Wednesday, 23 March 2011

How one DVD label and a crop of finger-licking bonus features led to a second chance for Dario.

Man , gotta love Arrow Video.  Just watched their fully uncut, 30th Anniversary release of Dario Argento’s Inferno,  his fantastically odd sequel to Suspiria, and one-time casualty of the video nasties fiasco.  What’s that I hear you cry?  “Wow Kevan, that’s brilliant, but what bonus features can I expect to find on the disc?  By the way, love the blog.”  Well firstly thanks for the kind words, but to answer your question, the 2-disc beauty contains, among other things, interviews with director and cast (ace!), a substantial collector’s booklet (rad!), and a fine documentary narrated by none other than Mark Kermode (mega!)! 
Oh and no, I don’t work for Arrow Video.  But damn, I wish I did.
See while (as I touched upon in my last post) DVD has meant that grindhouse addicts such as myself can now buy all kinds of forgotten trash guilt-free from respectable outlets, one thing we rarely get is decent extras.  Of course this is due to the fact that such releases are generally from small labels such as Vipco, Hardgore or tireless flag flyers Shameless Screen Entertainment, and putting nice packages together costs money.  Also, when you’re dealing with obscure, 30 or 40 year old cult films, extra materials are not easy to come by.  Yet Arrow Video keep doing it, be it for their release of Dawn of The Dead, or the grimy urban filth of Street Trash, an unbelievably out there film whose tagline screamed “The ultimate melt movie!”.  What was that, treasured readers?  Is that you I hear piping up again?  “What the hell is a ‘melt movie’ Kevan?  Maybe you could enlighten us, perhaps in a future post of your entertaining yet informative blog”.

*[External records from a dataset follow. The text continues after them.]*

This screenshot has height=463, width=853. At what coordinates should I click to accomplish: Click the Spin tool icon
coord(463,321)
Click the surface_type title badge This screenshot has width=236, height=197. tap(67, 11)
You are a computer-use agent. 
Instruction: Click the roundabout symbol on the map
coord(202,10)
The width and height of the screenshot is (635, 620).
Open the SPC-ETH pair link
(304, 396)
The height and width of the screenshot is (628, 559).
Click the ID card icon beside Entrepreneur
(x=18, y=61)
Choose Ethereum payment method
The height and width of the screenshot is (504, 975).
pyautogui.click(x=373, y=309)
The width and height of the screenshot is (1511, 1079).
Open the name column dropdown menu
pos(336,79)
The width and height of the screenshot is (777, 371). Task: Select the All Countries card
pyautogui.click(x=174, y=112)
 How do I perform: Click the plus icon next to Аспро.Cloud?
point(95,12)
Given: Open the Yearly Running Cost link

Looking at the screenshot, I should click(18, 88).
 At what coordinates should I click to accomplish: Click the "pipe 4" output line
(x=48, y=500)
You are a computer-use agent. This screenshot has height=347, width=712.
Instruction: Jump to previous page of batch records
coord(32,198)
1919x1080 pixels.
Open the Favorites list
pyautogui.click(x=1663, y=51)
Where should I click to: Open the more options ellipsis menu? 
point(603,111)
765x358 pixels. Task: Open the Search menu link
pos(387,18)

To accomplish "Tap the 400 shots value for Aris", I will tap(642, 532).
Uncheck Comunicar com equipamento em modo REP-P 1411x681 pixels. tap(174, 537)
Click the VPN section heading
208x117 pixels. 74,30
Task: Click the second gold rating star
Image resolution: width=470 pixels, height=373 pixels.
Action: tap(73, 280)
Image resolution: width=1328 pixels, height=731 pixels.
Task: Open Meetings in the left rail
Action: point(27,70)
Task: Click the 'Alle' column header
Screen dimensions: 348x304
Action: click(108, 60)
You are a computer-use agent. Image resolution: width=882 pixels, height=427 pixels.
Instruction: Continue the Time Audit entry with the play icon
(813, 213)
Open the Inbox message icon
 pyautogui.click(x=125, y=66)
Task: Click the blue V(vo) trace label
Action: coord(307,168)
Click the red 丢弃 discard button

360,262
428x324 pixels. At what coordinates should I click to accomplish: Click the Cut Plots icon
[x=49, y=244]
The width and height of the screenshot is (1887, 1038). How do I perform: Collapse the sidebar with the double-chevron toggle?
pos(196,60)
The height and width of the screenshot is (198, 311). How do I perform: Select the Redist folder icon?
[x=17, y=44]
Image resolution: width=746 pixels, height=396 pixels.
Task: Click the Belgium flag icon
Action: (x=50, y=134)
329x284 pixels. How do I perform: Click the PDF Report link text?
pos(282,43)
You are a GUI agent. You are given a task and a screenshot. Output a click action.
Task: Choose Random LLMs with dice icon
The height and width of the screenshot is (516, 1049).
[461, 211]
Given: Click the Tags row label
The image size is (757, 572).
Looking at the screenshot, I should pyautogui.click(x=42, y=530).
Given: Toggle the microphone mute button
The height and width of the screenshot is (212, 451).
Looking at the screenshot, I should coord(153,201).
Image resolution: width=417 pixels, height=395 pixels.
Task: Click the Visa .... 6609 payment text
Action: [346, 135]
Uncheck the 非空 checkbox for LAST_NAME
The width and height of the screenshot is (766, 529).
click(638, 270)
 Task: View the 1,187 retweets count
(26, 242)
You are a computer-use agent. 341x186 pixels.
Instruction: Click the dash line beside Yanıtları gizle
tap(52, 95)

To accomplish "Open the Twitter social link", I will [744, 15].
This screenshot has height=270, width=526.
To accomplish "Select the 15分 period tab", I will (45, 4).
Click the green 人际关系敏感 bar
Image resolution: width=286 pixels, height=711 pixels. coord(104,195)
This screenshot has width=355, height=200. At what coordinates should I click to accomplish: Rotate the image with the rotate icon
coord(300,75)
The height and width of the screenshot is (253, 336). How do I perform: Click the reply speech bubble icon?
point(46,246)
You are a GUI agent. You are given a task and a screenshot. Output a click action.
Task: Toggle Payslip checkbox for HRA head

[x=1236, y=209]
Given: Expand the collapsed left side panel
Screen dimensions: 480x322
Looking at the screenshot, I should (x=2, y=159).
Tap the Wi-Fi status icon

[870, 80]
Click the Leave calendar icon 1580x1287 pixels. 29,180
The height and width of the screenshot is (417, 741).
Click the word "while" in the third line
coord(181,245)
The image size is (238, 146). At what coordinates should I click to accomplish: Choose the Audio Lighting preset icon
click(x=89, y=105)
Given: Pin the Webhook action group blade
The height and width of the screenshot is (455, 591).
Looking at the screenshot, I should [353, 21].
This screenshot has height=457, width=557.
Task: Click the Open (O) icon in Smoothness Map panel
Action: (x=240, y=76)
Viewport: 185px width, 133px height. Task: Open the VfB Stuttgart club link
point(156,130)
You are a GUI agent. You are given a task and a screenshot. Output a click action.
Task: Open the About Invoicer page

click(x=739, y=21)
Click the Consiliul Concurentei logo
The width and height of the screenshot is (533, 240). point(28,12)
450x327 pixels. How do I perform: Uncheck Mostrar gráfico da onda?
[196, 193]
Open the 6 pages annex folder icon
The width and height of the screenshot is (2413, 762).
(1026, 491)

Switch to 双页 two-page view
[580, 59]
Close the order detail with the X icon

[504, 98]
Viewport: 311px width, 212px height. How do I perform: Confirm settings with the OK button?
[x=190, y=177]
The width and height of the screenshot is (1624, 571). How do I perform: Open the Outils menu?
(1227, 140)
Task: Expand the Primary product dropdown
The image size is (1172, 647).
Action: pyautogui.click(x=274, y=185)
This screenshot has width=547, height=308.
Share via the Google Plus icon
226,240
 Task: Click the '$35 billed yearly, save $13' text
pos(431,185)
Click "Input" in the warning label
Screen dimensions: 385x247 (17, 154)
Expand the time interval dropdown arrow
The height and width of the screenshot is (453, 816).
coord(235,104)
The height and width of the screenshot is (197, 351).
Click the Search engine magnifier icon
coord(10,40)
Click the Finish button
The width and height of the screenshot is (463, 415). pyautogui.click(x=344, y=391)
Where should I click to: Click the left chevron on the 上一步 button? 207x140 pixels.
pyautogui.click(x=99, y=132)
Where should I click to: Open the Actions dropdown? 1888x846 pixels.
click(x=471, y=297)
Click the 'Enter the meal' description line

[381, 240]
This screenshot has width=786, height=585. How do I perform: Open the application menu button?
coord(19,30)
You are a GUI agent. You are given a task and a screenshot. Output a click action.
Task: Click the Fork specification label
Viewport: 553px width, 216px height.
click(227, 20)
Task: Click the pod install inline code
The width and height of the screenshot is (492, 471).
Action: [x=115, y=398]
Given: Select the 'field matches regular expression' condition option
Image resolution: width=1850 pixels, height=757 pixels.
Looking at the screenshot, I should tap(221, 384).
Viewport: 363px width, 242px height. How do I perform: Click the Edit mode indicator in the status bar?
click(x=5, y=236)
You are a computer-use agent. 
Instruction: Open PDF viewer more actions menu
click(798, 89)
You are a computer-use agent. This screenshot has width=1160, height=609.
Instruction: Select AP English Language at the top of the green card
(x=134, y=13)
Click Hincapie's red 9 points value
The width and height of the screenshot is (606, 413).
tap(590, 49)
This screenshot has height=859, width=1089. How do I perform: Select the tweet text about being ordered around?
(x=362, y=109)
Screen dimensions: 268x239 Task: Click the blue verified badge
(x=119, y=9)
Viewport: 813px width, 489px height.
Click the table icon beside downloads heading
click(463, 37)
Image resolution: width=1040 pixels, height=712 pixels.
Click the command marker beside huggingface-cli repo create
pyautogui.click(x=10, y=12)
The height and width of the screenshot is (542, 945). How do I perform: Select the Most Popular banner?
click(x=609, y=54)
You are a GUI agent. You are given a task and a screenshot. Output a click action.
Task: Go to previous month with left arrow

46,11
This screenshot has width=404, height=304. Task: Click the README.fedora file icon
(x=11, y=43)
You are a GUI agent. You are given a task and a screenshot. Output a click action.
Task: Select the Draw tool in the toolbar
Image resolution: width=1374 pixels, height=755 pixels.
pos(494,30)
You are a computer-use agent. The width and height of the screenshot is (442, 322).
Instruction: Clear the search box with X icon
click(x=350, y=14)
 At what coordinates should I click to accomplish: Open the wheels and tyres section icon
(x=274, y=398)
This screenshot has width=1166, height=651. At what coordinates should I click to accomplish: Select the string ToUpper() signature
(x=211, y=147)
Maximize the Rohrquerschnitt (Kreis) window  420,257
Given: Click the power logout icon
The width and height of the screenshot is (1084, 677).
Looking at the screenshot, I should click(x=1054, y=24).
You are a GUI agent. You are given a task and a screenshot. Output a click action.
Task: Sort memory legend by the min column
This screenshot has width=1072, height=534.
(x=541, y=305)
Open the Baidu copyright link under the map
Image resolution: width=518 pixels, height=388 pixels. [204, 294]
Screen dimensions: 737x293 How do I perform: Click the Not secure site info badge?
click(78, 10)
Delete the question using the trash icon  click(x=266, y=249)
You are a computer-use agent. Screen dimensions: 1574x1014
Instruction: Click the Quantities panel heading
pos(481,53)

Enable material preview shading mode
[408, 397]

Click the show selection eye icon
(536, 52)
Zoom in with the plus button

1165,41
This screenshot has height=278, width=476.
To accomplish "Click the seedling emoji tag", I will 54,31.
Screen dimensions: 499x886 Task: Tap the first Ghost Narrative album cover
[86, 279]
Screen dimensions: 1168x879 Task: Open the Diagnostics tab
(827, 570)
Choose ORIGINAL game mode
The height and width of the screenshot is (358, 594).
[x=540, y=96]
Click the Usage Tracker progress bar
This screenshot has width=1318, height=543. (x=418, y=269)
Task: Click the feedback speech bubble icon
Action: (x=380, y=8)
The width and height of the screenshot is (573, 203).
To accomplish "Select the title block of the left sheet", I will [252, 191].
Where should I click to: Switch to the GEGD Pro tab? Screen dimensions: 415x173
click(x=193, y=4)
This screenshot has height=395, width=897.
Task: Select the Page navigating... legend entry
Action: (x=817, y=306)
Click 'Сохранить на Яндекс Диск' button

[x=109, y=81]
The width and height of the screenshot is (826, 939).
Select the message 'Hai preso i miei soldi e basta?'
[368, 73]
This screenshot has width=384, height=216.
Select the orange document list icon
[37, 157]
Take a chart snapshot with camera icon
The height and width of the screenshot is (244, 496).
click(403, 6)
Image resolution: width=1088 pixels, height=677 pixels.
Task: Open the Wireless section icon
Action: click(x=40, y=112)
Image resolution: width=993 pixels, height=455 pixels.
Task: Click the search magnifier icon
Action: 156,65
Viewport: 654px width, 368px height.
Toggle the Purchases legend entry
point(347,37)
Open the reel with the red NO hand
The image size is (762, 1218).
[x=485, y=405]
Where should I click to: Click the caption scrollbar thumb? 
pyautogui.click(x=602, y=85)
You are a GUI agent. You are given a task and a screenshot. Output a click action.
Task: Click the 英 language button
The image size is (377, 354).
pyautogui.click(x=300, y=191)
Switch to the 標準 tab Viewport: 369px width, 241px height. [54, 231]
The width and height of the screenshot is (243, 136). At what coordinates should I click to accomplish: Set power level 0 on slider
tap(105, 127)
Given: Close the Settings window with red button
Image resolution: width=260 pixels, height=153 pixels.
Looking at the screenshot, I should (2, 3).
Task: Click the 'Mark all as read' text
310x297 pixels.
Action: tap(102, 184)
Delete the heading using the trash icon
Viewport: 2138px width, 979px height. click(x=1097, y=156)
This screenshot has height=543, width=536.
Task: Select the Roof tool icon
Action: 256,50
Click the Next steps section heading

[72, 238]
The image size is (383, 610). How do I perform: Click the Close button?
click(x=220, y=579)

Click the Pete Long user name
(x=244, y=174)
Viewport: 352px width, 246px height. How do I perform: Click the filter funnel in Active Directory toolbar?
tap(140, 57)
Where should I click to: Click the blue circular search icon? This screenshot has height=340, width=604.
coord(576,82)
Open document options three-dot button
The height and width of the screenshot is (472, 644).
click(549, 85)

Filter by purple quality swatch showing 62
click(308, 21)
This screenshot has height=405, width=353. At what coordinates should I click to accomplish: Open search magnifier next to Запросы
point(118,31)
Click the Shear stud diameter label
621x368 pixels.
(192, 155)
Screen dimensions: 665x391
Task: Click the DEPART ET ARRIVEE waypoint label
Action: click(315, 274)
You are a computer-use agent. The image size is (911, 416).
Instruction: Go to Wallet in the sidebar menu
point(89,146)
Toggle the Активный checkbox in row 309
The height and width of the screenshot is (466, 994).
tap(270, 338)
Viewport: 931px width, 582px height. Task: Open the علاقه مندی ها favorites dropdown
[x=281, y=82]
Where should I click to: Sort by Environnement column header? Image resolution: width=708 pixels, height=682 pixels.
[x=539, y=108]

Well, thanks again, there’s really no need.  But seeing as you requested it, I will, in an upcoming post, educate one and all with a history of the sparse sub-sub-genre known as the melt movie.  You’ll have to remind me though.
But anyway, enough of the shameless gushing over Arrow Video (God, I love them), and back to Argento, whom I first came became aware of  when, as a horror-hungry teen I stumbled across a video of the Argento documentary Master of Horror.  The early years of my obsession with horror and trash cinema involved watching anything and everything that looked like it might be even vaguely fucked up, and reading up as much as possible.  As you can well imagine, I quickly became aware of Argento’s reputation as Italy’s ‘Master of Horror’.  Yet when I first saw Suspiria, much as I wanted to love it, I just wasn’t that blown away.  As a gore addicted young ‘un I was more partial, in terms of Italian horror, to Lucio Fulci’s over-the-top gore ‘epics’, and the supremely nasty cannibal gut-crunchers, which I still think rank among cinema’s most extreme offerings.
 I wanted to love Argento, but why force it?  I resigned myself to feeling that while his films are far from terrible, the man is really overrated.  It filled me with warmth then, as my feelings were validated years later by Jason Bateman’s character in Juno, who expressed his preference of Herschell Gordon Lewis over Argento: “Argento’s alright”.  I didn’t have to feel alone any more.
But time goes on y’know?  And things change.  Once you’ve exhausted Fulci’s best films, like City of the Living Dead, The Beyond, Zombie Flesh Eaters and yes, The New York Ripper, there’s really little to discover.  Sorry, what was that?  The New York Ripper Kevan, really?  But I’ve heard it’s a startlingly adolescent and misogynistic piece of utter filth.  Also, your words are pure linguistic beauty, your blog life-changing”.
Please, you really must stop, but yes, The New York Ripper has been berated by critics for its thoroughly unpleasant lady-slicing, and it takes some defending, but sometimes you just gotta take the ride.  If you’re gonna watch an abhorrent piece of shit, why not yourself become an abhorrent piece of shit, if only for ninety minutes.
Anyway the point is, I’m older and a little wiser, and I think the time has come to revaluate Argento.  Watching Inferno for the first time, I enjoyed it immensely, and I do think I’d get a lot more out of his films nowadays.  Therefore, I have promised myself I will begin by revisiting Suspiria and Deep Red, and getting a copy of Terror at The Opera (the spangly 2-disc Arrow release, natch).